Come sottolinea Umberto Eco, la prospettiva di Roman Jakobson si fonda sull’idea che la semiotica non può limitarsi a studiare la struttura dei segni: deve includere necessariamente una riflessione sul significato e sulla costruzione del senso. Jakobson rifiuta con decisione l’idea che la linguistica possa prescindere dal problema del significato, restando confinata alla pura descrizione formale.
Già nei lavori giovanili, Jakobson distingue fra il significato o senso di un segno e i suoi puri denotata. Nel 1934, egli scrive che “la fenomenologia moderna smaschera sistematicamente le finzioni linguistiche e mostra con lucidità la differenza sostanziale che corre tra il segno e l’oggetto significato, tra il significato di una parola e il contenuto veicolato da questo significato”. Questa distinzione, nota Eco, implica che ogni processo di significazione rimanda a un livello ulteriore di interpretazione.
Da qui deriva l’assimilazione della nozione peirciana di interpretante, ripresa da Jakobson nel 1952. Interpretare un elemento semiotico significa tradurlo in un altro elemento del medesimo sistema o di un sistema diverso: l’atto interpretativo è, in sé, una traduzione. Ogni traduzione, però, non è mai un semplice equivalente: il nuovo segno arricchisce l’originario, producendo ciò che Peirce chiamava semiosi illimitata.
Nel 1959 Jakobson elabora la celebre classificazione dei tre tipi di traduzione:
– la traduzione intralinguistica, o riformulazione all’interno della stessa lingua;
– la traduzione interlinguistica, o trasposizione da una lingua all’altra;
– la trasmutazione intersemiotica, ossia la traduzione da un sistema di segni a un altro, come dal verbale al visivo o al musicale.
Per Eco, questa distinzione mostra che il significato non è mai un’entità fissa, ma il risultato di un processo dinamico di interpretazioni successive. Jakobson, inoltre, concepisce la creatività del linguaggio proprio in questa capacità di generare nuove relazioni tra segni. Tradurre equivale a interpretare, e interpretare significa creare.
In questo contesto, l’analisi strutturale del significato deve procedere come ricerca delle invarianti semantiche, analogamente a quanto accade per le invarianti fonologiche. Jakobson propone un approccio strutturale alla semantica fondato sull’individuazione di opposizioni e ricorrenze: il senso si articola in tratti distintivi, proprio come il suono.
Eco ricorda inoltre l’analisi jakobsoniana del termine bachelor, che diventa esemplare di questa prospettiva. Jakobson individua l’invariante semantica che accomuna i diversi significati della parola — “qualcuno la cui carriera non si è ancora compiuta” — anticipando le successive teorie strutturali del lessico. Anche lo studio dei testi letterari, come il saggio del 1937 su Puškin, applica lo stesso metodo: categorie come vita e morte, quiete e movimento, sostanza vivente e sostanza inerte vengono analizzate come relazioni semantiche profonde, precorrendo le future strutture attanziali e le organizzazioni mitiche di Lévi-Strauss o Greimas.
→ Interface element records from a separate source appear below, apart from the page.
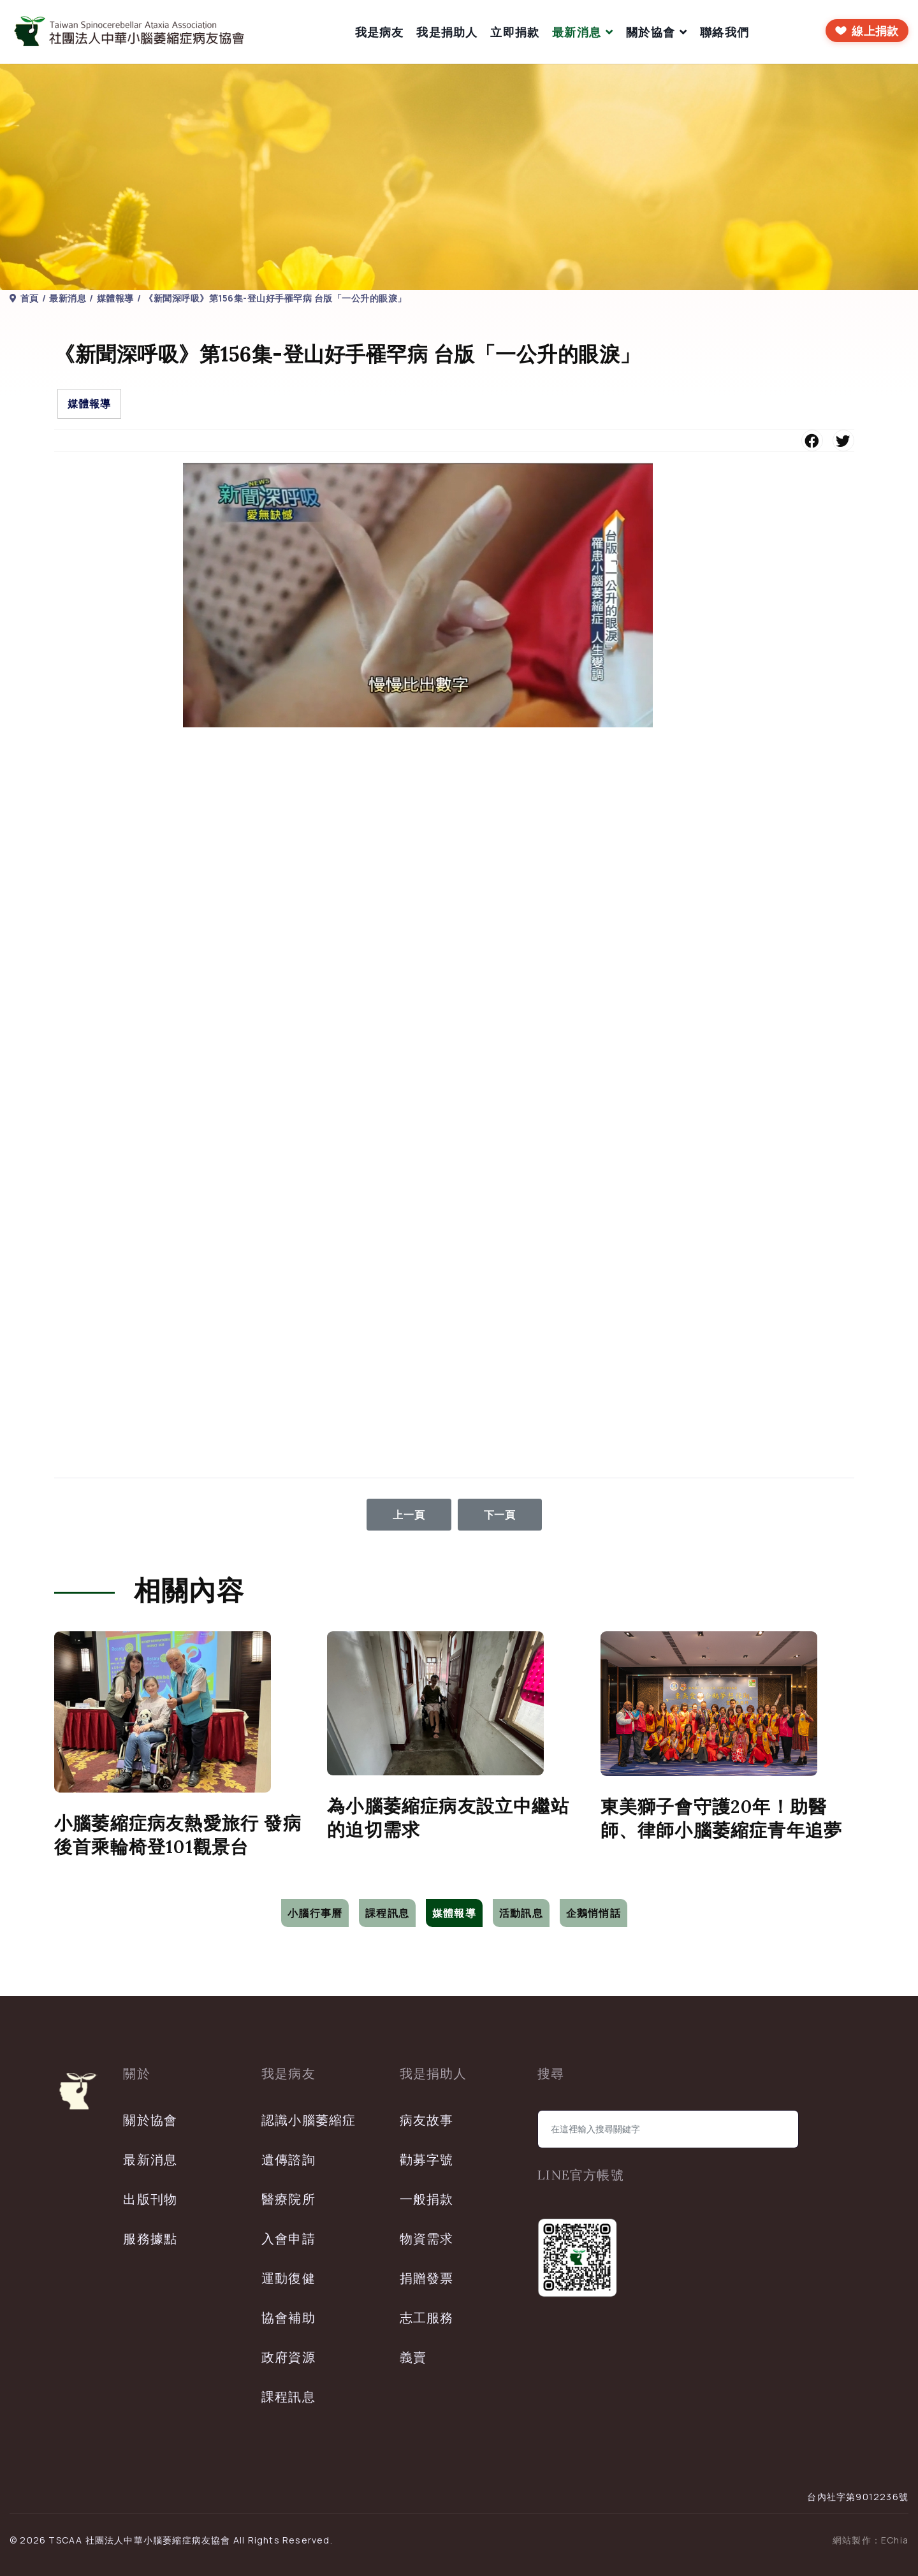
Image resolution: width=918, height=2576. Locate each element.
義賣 (413, 2357)
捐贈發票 (427, 2278)
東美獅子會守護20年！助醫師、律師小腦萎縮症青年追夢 (722, 1818)
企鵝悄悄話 (593, 1913)
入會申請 (288, 2238)
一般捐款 (427, 2199)
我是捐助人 (446, 32)
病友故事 (427, 2120)
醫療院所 (288, 2199)
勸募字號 (427, 2159)
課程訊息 (387, 1913)
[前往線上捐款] (867, 30)
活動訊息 (521, 1913)
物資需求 (427, 2238)
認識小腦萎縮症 (308, 2120)
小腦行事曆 (315, 1913)
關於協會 (650, 32)
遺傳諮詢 (288, 2159)
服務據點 (150, 2238)
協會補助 (288, 2317)
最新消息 (576, 32)
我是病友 (379, 32)
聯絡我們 (724, 32)
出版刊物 (150, 2199)
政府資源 (288, 2357)
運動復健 (288, 2278)
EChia (894, 2540)
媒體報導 (89, 404)
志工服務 (427, 2317)
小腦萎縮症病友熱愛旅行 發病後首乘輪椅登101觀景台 (178, 1835)
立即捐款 (514, 32)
Per Jakobson, dunque, ogni semantica è intensionale: studia le modalità culturali con cui si organizza l’universo del senso, non la mera corrispondenza tra parole e cose. Il significato non si trova negli oggetti, ma nella rete di relazioni che li collega, nelle trasformazioni che la cultura e il linguaggio impongono ai segni.
Eco vede in questa impostazione uno dei punti di incontro più fecondi tra Jakobson e Peirce: entrambi concepiscono la significazione come processo interpretativo continuo, e l’universo semantico come sistema aperto di relazioni che si generano senza fine.